Стенли стало еще больше не по себе, и он понял, что если сейчас же твердо о себе не заявит, то скоро и сам перестанет понимать, где находится.
— Я приехал, чтобы поговорить об этом происшествии у Маллорингов. — И, ободрившись (все-таки он сумел заговорить!), Стенли осведомился: — Чьи это дети?
Она ответила ему ровным голосом, чуть-чуть шепелявя:
— Фамилия их отца — Трайст, его в среду выгнали из дома за то, что у него жила сестра его покойной жены, поэтому мы взяли их к себе. Вы заметили, какое выражение лица у старшей?
Стенли кивнул. Он и правда что-то заметил, но не знал, что именно.
— В девять лет ей приходится вести хозяйство, быть матерью двоим младшим детям да еще ходить в школу. И все это потому, что леди Маллоринг очень щепетильна и не признает брака со свояченицей.
«Да, пожалуй, — подумал Стенли, — тут уж она перехватила через, край!» И спросил:
— А эта женщина тоже тут?
— Нет, она пока уехала домой. У него отлегло от сердца.
— Маллоринг, по-видимому, хочет доказать, что он может поступать со своим имуществом, как ему заблагорассудится. Ну, скажем, если бы вы сдали свой дом кому-нибудь, кто, по-вашему, дурно влияет на всю округу, вы расторгли бы арендный договор?
Она ответила все тем же ровным тоном:
— Ее поступок был подлым, ханжеским произволом, и никакие словесные ухищрения не заставят меня отнестись к этому иначе!
У Стенли возникло ощущение, что его нога провалилась под лед и ее сразу обожгло ледяной водой. Словесные ухищрения! Обвинять в этом такого прямолинейного человека, как он! Он всегда считал, что словесными ухищрениями занимается его брат Феликс.
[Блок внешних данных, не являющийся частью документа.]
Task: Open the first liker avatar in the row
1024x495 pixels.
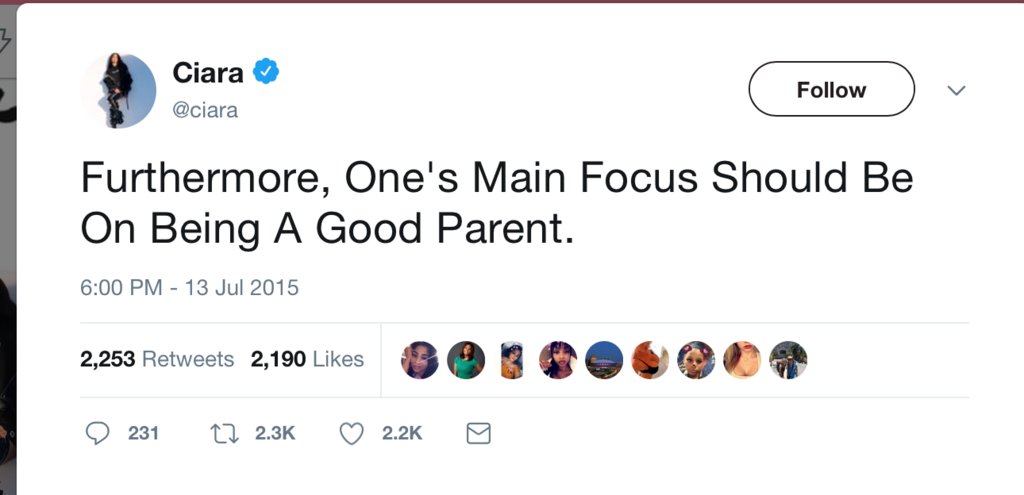Action: (420, 360)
Стенли посмотрел на нее и вдруг заподозрил, что семья его брата замешана в преступлении, совершенном в имении Маллорингов, куда больше, чем он предполагал.
— Послушайте, Кэрстин! — решительно произнес он ни на что не похожее имя (в конце концов она его невестка). — А не этот ли субъект поджег стога Маллоринга?
Он увидел, как глаза ее на мгновение вспыхнули, в ее лице что-то дрогнуло, но оно тут же застыло снова.
— У нас нет оснований это предполагать. Но на произвол, как вы знаете, отвечают местью.
Стенли пожал плечами:
— Не мое дело судить, правильно или неправильно поступили в этом деле. Но, как человек с житейским опытом и родственник, я вас прошу: последите за вашими ребятами, чтобы они не натворили каких-нибудь глупостей. Они парочка горячая, да оно и понятно: молодость!
Произнеся эту речь, Стенли опустил глаза, думая облегчить ей этим положение.
— Вы очень добры, — снова услышал он ее тихий, чуть-чуть шепелявый голос, — но тут речь идет о принципах…
И вдруг его непонятный страх перед этой женщиной принял осязаемую форму. Принципы! Он подсознательно ждал этого слова, которое выводило его из себя так же верно, как красная тряпка быка.
— Какие принципы могут оправдать нарушение закона?
— А если закон несправедлив?
Стенли был поражен.
— Помните, — все же сказал он, — что ваши так называемые принципы могут причинить вред не только вам, но и другим и больше всего Тоду и вашим же детям. А в каком смысле закон несправедлив, разрешите спросить?